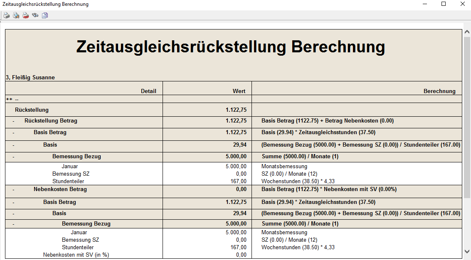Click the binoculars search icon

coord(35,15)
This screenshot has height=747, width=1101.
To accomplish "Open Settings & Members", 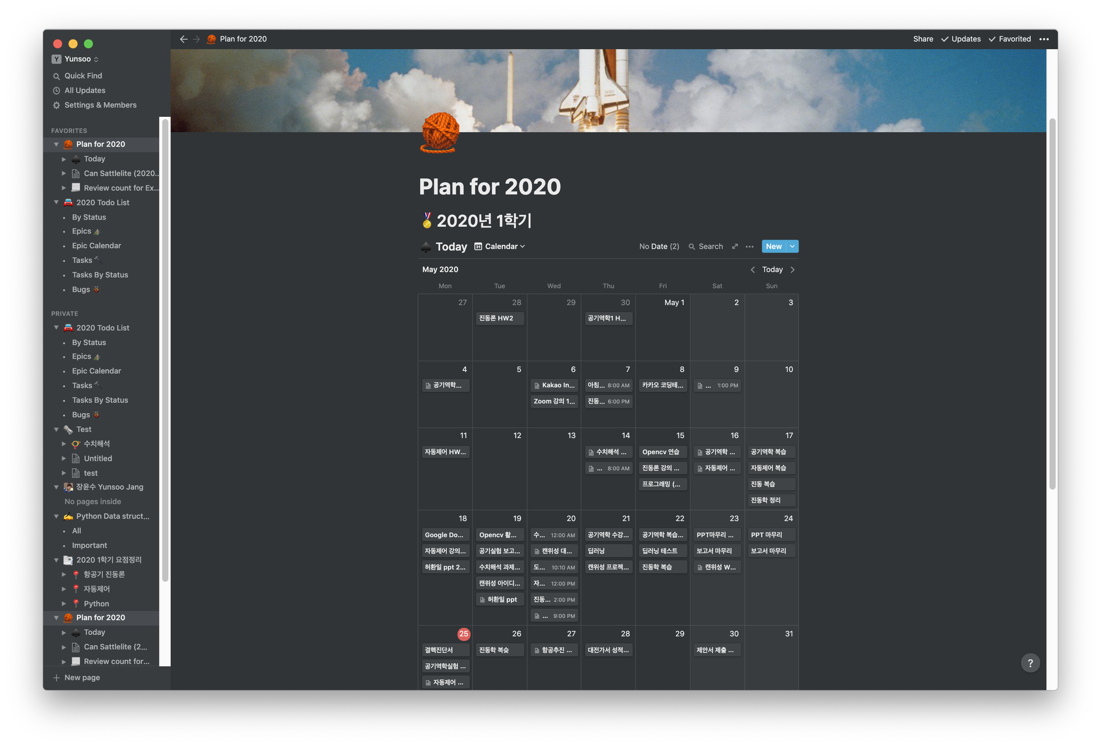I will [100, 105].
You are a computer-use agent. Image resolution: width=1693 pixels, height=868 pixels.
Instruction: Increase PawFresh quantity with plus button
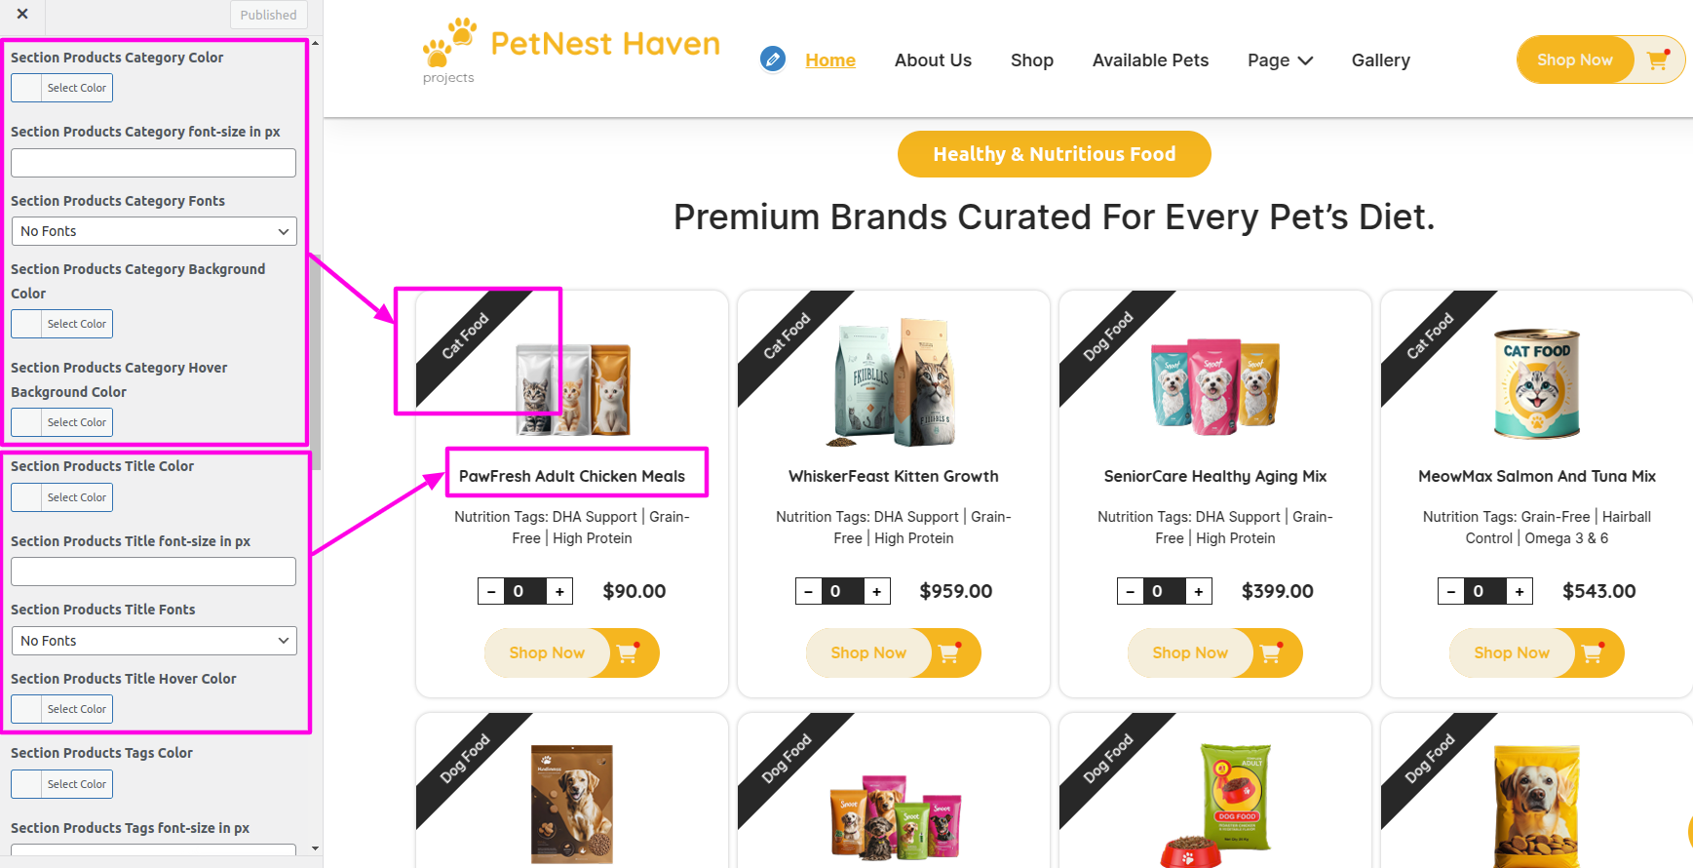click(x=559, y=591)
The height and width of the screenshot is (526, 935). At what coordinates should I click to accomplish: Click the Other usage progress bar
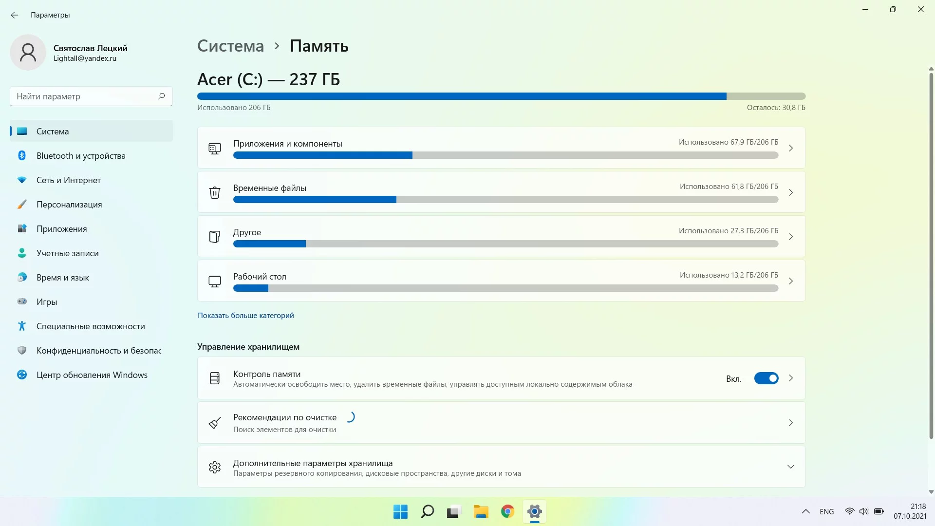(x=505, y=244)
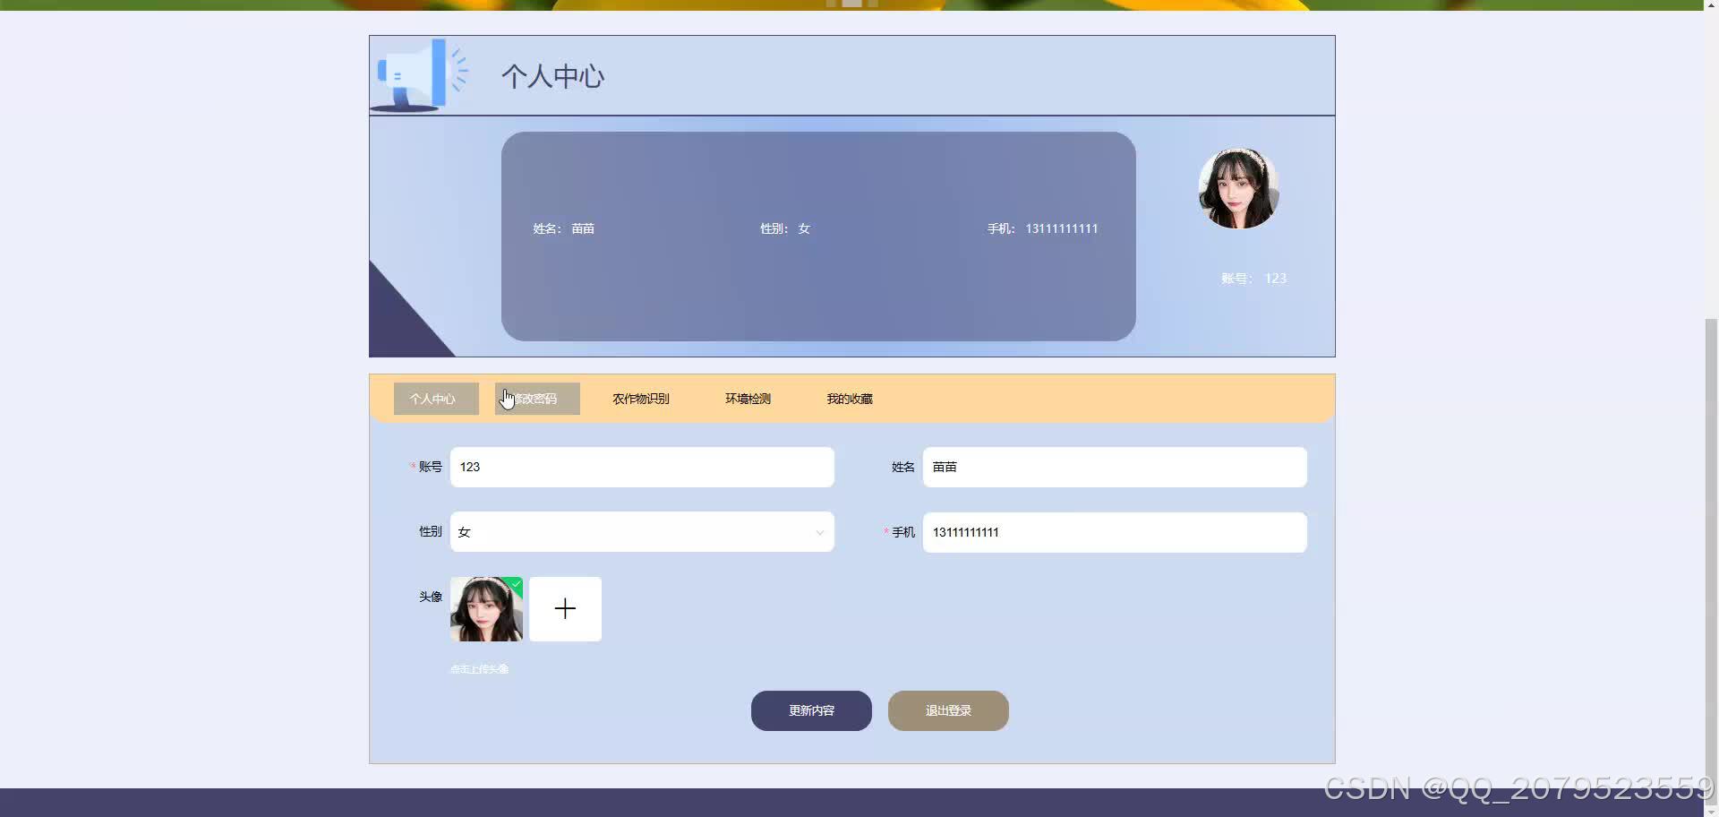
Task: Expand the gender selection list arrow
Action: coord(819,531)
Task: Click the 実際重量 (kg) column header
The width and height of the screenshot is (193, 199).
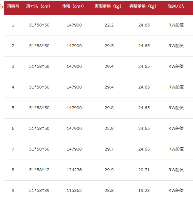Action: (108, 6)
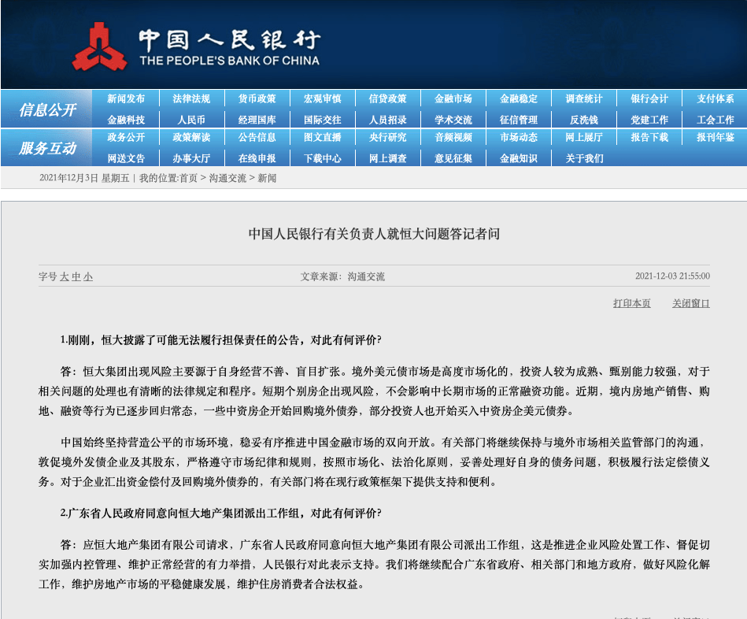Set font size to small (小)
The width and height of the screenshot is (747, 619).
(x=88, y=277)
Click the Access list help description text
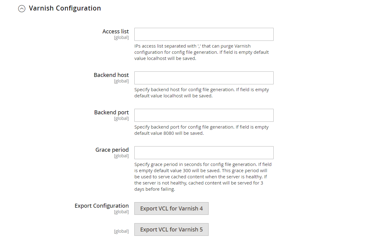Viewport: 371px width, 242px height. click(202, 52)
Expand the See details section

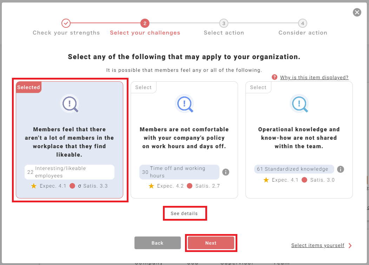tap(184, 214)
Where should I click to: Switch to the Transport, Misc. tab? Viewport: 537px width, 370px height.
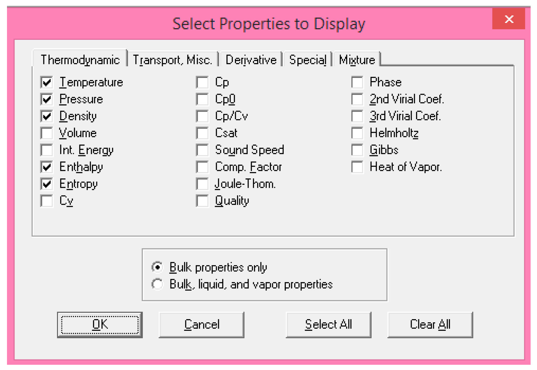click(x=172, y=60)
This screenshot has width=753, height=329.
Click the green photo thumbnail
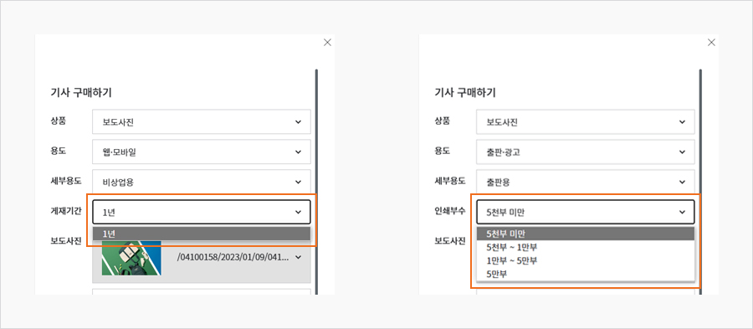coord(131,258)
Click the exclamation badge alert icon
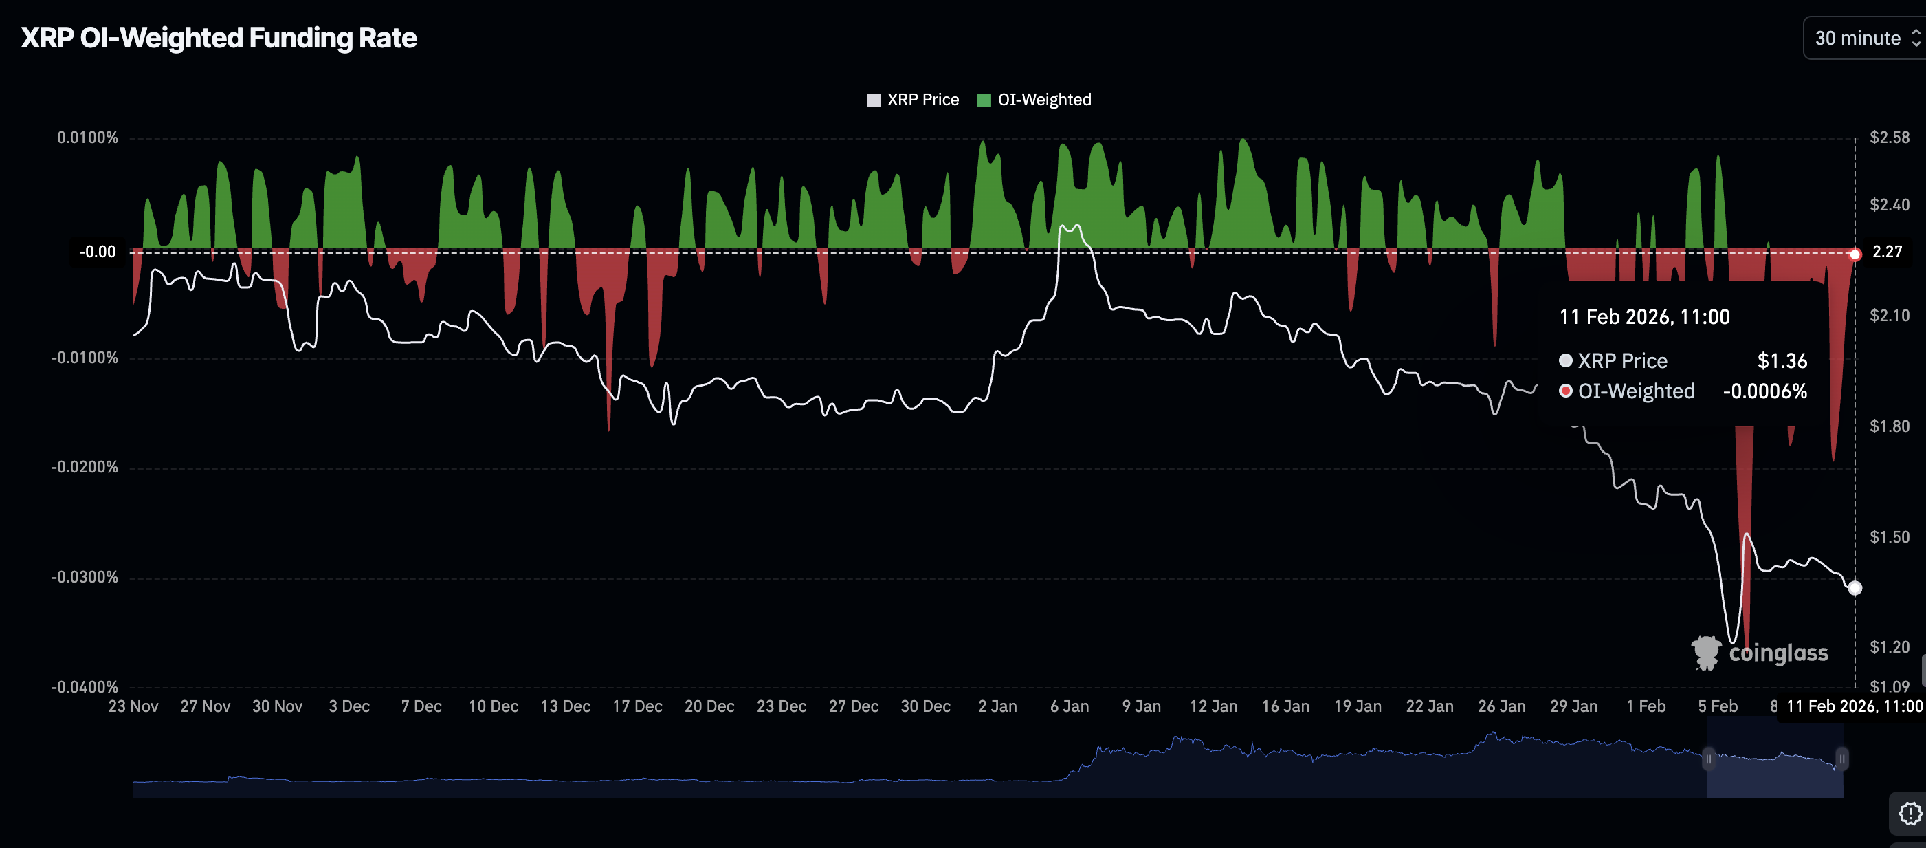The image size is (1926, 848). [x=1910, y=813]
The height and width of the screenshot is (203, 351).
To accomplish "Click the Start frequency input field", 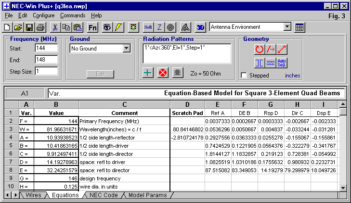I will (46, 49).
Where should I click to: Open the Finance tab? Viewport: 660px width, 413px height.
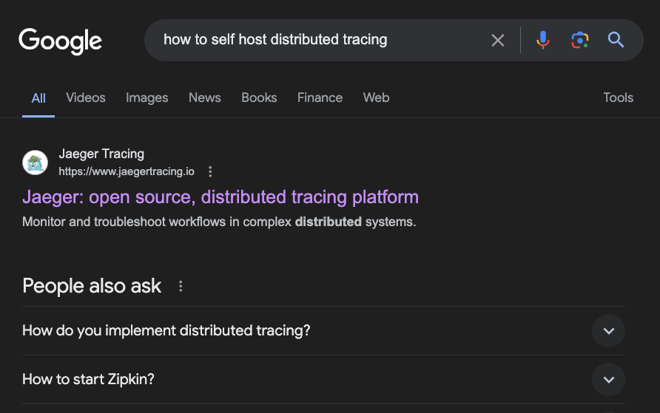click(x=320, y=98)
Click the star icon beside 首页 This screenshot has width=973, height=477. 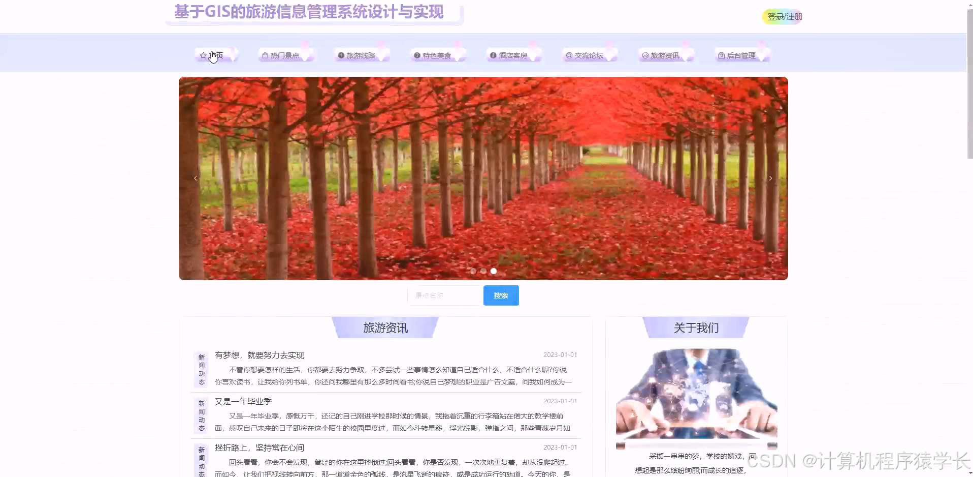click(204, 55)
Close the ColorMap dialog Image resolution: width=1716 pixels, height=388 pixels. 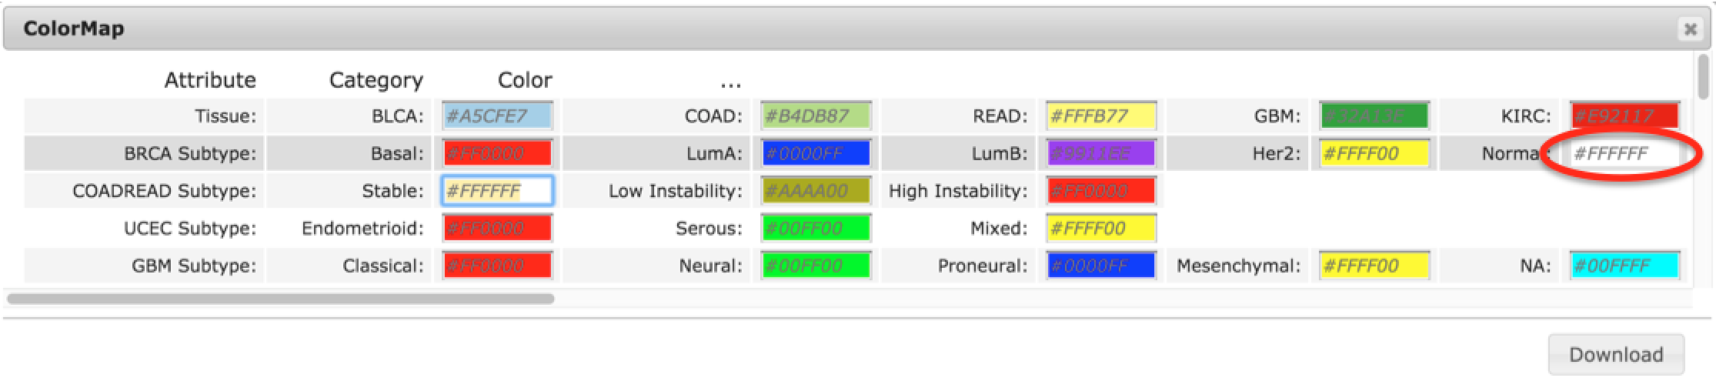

——————————

The exercise: Return the records from the line that contains "Task: Click the 実際重量 (kg) column header" through the line that contains "Viewport: 371px width, 242px" word for word, leaving out the pictures.

Task answer:
Task: Click the 実際重量 (kg) column header
The width and height of the screenshot is (193, 199).
Action: (108, 6)
Set font size to small (小)
The width and height of the screenshot is (747, 619).
(x=88, y=277)
Click the Access list help description text
Viewport: 371px width, 242px height. click(202, 52)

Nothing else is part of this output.